How is seasonal flu acquired through antigenic drift?

A
  1. Pathogens such as the influenza virus have receptors that enable them to bind to host surfaces
  2. ABs to these viral receptors prevent the virus from binding to and infecting cells – these are neutralising Abs
  3. However some viruses will have mutations that alter the receptor that prevent them binding the neutralising Abs whilst leaving the virus able to bind to and infect host cells
  4. The pattern of antigens expressed by virus can change over time because of these mutations
  5. This process of accumulation of small changes is called antigenic drift and contributes to our susceptibility to influenza infections year after year (seasonal flu)
49
Q

What is the role of neutralising ABs produced against HA of a virus?

A

Block binding of receptor within epithelia of the lungs, which prevents the virus binding and entering the cell

50
Q

What is the role of neutralising ABs produced against NA of a virus?

A

Prevents tethering of the virus as it comes out of the epithelial cell meaning they can’t leave to enter new cells for infection

51
Q

How can large scale pandemics occur through antigenic shift?

A
  1. Pathogens such as the influenza virus, have receptors that enable them to bind to host cell receptors. ABs to vial receptors prevent binding to and infecting cells – these are neutrslising ABs (neutralise ability of virus to infect the cell)
  2. In some cases viruses arise that can escape the effects of neutralising ABs. This can happen when 2 strains of influenza virus are able to infect the host cell – the progene viruses can contain sediments of genome from either of the two strains of virus.
  3. Neutralising ABs are unable to recognise receptor from second strain, and will be unable to prevent the virus from binding to and infecting host cells, allowing antigenic shift to occur.
  4. Much of immunity against original virus is ineffective.

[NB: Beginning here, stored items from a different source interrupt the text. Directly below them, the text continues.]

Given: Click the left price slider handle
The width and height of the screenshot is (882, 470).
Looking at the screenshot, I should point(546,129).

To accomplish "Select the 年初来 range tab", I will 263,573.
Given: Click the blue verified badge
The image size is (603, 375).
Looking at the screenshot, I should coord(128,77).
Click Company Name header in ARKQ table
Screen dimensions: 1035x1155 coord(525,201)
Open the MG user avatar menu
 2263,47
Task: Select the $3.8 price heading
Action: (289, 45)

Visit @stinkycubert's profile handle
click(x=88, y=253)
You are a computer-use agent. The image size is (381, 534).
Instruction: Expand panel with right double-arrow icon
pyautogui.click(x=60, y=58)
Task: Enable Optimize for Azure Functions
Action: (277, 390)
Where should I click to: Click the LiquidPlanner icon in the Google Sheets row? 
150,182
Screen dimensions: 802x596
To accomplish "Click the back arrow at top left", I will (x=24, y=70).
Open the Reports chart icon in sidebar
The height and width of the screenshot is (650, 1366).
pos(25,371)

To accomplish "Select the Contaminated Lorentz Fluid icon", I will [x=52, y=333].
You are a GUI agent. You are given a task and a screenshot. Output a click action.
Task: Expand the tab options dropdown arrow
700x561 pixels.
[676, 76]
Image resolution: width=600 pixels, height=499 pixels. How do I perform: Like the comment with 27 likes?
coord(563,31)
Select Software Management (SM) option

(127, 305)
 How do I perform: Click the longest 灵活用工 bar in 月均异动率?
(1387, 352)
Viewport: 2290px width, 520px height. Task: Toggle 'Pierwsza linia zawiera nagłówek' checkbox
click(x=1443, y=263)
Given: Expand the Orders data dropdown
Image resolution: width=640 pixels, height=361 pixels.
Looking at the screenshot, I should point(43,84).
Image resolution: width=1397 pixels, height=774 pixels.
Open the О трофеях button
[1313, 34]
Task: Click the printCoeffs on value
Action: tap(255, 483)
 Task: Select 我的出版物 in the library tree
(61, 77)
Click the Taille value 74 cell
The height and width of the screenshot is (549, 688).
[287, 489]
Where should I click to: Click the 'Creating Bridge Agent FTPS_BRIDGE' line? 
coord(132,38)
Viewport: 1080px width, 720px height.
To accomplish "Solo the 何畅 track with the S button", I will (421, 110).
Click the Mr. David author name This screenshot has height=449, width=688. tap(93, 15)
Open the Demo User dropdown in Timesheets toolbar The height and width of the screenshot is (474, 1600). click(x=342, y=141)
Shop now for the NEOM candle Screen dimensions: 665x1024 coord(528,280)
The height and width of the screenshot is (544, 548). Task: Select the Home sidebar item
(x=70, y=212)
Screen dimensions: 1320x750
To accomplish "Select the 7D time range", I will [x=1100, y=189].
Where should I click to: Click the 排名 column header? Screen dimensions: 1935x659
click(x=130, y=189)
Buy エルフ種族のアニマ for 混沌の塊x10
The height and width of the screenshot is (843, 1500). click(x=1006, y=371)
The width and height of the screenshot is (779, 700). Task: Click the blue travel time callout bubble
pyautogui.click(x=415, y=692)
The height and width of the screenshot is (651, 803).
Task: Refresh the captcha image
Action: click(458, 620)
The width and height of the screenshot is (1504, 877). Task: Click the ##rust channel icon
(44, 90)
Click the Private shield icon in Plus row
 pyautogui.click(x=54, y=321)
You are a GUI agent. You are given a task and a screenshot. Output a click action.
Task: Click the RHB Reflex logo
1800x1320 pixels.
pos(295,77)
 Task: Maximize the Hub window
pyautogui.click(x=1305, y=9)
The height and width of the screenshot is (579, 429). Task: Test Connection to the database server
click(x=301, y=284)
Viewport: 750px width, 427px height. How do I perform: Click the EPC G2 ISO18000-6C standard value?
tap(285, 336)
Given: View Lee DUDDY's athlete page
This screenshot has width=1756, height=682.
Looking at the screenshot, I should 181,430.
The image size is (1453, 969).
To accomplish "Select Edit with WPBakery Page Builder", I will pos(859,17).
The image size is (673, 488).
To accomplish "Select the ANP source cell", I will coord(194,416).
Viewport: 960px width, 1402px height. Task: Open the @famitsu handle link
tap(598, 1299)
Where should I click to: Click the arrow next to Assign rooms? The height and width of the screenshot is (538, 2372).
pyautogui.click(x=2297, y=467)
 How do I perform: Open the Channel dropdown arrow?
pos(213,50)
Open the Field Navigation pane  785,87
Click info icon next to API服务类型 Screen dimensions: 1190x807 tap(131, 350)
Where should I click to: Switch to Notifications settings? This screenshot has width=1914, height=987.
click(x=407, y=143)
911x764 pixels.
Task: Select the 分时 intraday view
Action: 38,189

This usually leads to large scale pandemics.
52
Q

Which H and N subtypes are usually expressed by viruses capable of infecting humans?

A

H1, H2 or H3 and N1, N2 or possibly N8.

53
Q

Which combination of H and N proteins caused the Spanish flu pandemic?

A

H1N1

54
Q

Which combination of H and N proteins caused the Asian flu pandemic?

A

H2N2

55
Q

Which combination of H and N proteins caused the hong kong flu pandemic?

A

H3N2

56
Q

Why were many deaths from the Spanish flu seen in healthy young adults?

A

Extremely high infection rates and the
extreme severity of symptoms, suspected to be caused by hypocytokinemia (cytokine storm).
It most effected young adults as they had the strongest immune systems so had the largest overproduction of inflammatory mediators.